The risk of excess intake from the fortification of multiple food vehicles is relatively low, especially given the fact that it is rare for an individual to consume all fortified products in one day. The only areas of concern would be the vitamin A intake in pre-SAC and zinc intake in pre-SAC and SAC. Some children might consume amounts of vitamin A that are close to the upper levels set for that age group. In addition, these same children have a high chance of receiving high-dose vitamin A supplements. Should the simultaneous of fortification of multiple vehicles be implemented, the risk of exceeding UL for the two micronutrients should be carefully assessed.

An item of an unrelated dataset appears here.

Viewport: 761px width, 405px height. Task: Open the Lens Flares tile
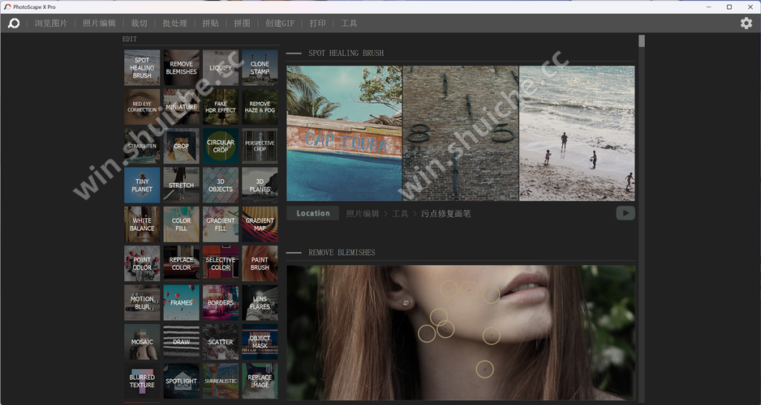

There are four major limitations to this study. The first one is that the consumption data were assessed using a seven-day semiquantitative food frequency questionnaire. Micronutrient intakes might have been slightly over- or underestimated [31
]. The seven-day semiquantitative food frequency questionnaire has been validated against 24 h recalls in China [33
] and seven-day dietary diary in Bangladesh [30
]. However, in order to validate the findings of this study, a comparison with a subsample of repeated 24 h recalls would have been recommended. The second limitation is that under- and over-reporting were not taken into consideration. A study collected information on diet by a seven-day semiquantitative food frequency questionnaire and a seven-day diary reported that meat consumption was under-reported and fruit consumption over-reported [31
]. The third limitation is that individual oil consumption was estimated based on household purchase and conversion rates. To get a realistic estimate of intrahousehold oil consumption, oil and oil-containing dishes should be assessed individually. The fourth limitation is that the consumption of the food vehicles by children between 6 and 23 months old was not assessed. Although the population in this age group is expected to consume limited amounts of these food vehicles, fortification of staples can also contribute to increasing the micronutrient intakes of this high-risk population. Specific interventions, in addition to fortification of staples, need to be developed to improve the micronutrient intakes of this high-risk population group, such as fortified supplementation, home fortification, and fortified complementary foods.